## [Exercise instructions]
Below this line are records; write out exactly the lines from the one containing "Select the 1M time range option" through the one containing "434x231 pixels.", with the pictures left out.

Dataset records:
[Start of Attachment]
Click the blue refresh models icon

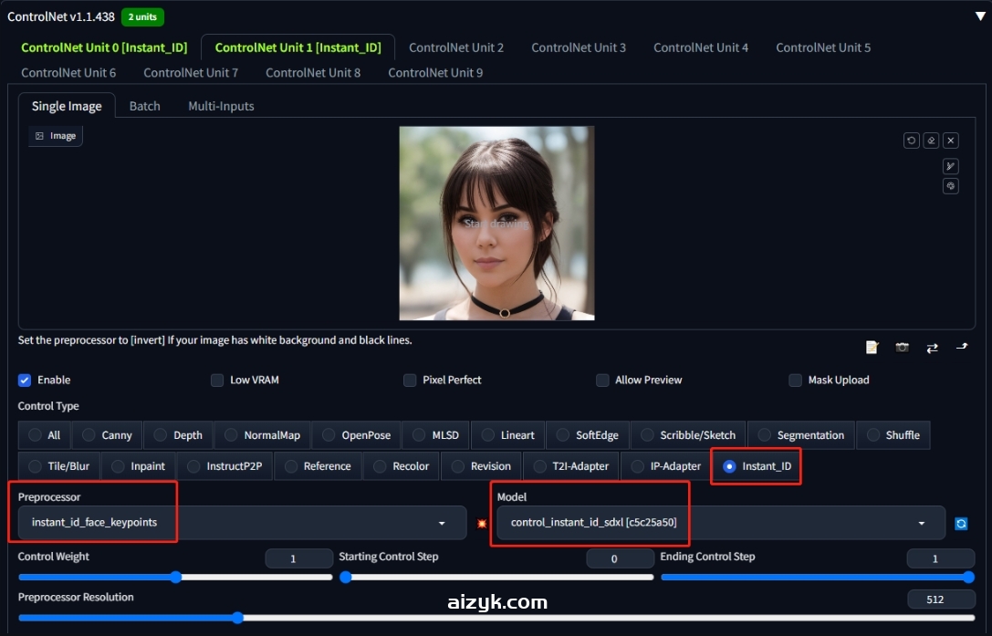click(x=961, y=524)
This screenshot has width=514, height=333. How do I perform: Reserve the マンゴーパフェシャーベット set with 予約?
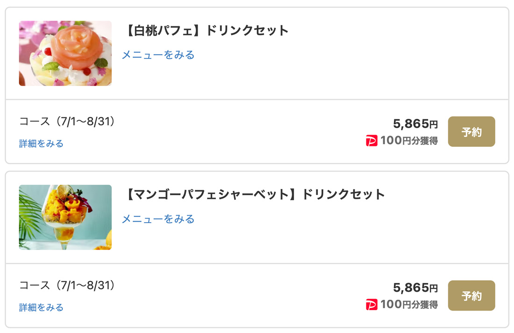pyautogui.click(x=471, y=296)
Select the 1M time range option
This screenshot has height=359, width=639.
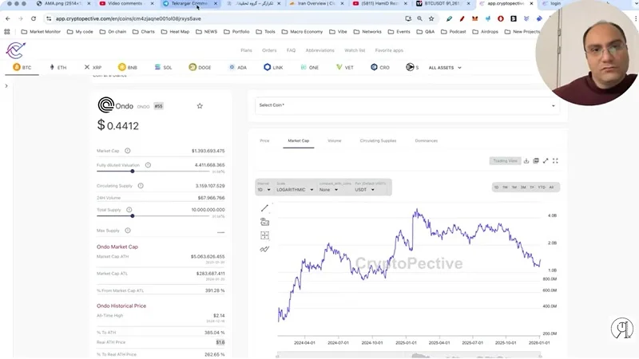[x=514, y=187]
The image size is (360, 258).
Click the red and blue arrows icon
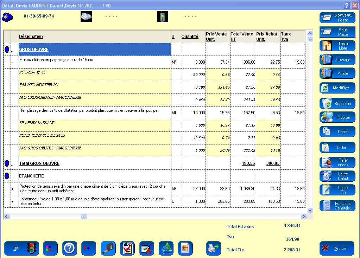pos(89,249)
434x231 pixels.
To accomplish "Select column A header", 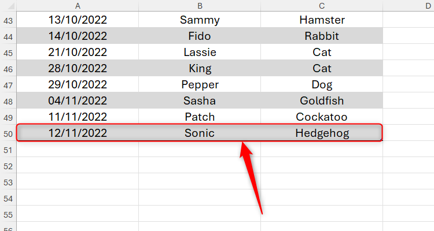I will point(78,6).
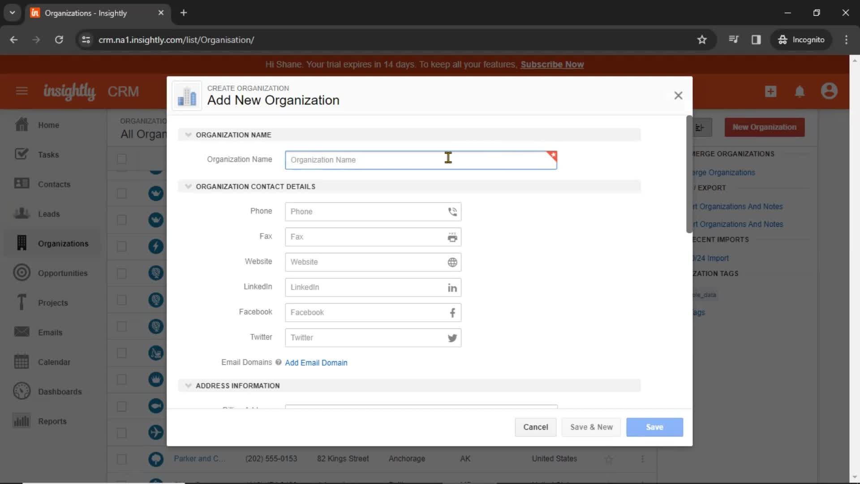Image resolution: width=860 pixels, height=484 pixels.
Task: Click the LinkedIn field icon
Action: coord(452,288)
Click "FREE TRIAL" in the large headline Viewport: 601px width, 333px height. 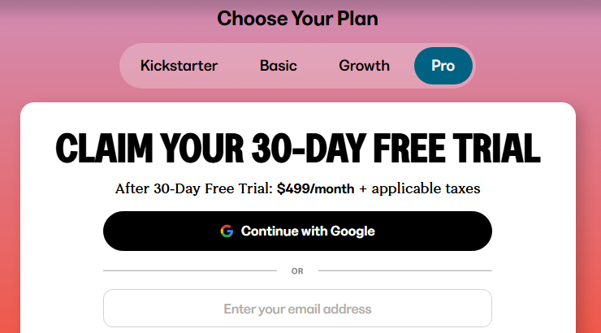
[End of Attachment]
## [Task solution]
Select the 1M time range option
This screenshot has height=359, width=639.
[x=514, y=187]
The image size is (360, 258).
Click the red and blue arrows icon
pos(89,249)
434x231 pixels.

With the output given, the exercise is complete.